Good ADTs hide implementation details:

# Good: Implementation hidden
class Stack:
    def __init__(self):
        self._data = []  # Private variable (by convention)

    def push(self, item):
        self._data.append(item)

    # Users can't directly access self._data

# Bad: Implementation exposed
class BadStack:
    def __init__(self):
        self.data = []  # Public - users can mess with it!

    def push(self, item):
        self.data.append(item)

# Problem with bad design:
bad_stack = BadStack()
bad_stack.data = "oops!"  # Breaks the stack!
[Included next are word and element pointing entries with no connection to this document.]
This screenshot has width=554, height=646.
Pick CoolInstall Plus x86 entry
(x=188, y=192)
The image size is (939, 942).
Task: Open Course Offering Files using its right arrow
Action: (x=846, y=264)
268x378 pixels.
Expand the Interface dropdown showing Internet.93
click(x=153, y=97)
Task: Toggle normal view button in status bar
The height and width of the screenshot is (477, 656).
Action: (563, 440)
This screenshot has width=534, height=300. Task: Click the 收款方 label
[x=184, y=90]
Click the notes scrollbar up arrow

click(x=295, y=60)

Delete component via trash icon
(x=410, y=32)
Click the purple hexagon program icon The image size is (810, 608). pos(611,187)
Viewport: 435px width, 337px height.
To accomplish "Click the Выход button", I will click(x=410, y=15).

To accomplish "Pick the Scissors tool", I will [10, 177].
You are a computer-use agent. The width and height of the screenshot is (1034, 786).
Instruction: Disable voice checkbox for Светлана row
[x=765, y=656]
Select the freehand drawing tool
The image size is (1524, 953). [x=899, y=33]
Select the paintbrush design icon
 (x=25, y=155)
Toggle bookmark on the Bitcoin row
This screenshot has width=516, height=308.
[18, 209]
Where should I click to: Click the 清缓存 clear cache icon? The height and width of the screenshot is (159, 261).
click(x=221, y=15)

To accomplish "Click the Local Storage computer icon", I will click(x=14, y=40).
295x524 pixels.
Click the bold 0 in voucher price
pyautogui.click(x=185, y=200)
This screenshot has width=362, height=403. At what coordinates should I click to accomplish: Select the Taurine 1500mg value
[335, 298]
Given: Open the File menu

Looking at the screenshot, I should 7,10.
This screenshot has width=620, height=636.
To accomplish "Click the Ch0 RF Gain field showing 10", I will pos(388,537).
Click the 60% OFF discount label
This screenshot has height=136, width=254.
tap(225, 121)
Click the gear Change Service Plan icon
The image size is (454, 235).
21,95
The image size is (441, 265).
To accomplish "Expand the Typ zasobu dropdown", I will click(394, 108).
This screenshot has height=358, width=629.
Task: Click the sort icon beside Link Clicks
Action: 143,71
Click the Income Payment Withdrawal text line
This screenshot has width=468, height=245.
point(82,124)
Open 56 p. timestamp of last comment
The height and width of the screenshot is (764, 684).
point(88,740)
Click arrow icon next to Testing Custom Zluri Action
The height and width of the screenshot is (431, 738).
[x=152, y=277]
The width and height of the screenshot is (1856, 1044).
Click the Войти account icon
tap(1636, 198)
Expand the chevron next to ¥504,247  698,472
ADT vs Data Structure vs Implementation:

  • ADT (Abstract): The concept/interface (e.g., “Stack”)
  • Data Structure (Logical): How data is organized (e.g., “Array” or “Linked List”)
  • Implementation (Physical): Actual code in a programming language

Example:

ADT: List
├─ Data Structure: Array
│  └─ Implementation: Python's list class
└─ Data Structure: Linked List
   └─ Implementation: Custom LinkedList class

Real-world analogy:

  • ADT = “Car” (steering wheel, gas pedal, brake)
  • Implementation = Electric car vs Gas car (different engines, same interface)
  • You can drive both because the interface is the same, even though the internal mechanisms differ

Key Takeaway: When designing systems, think in terms of ADTs first. Define the operations you need, then choose or create an implementation. This makes your code more flexible, maintainable, and easier to optimize later.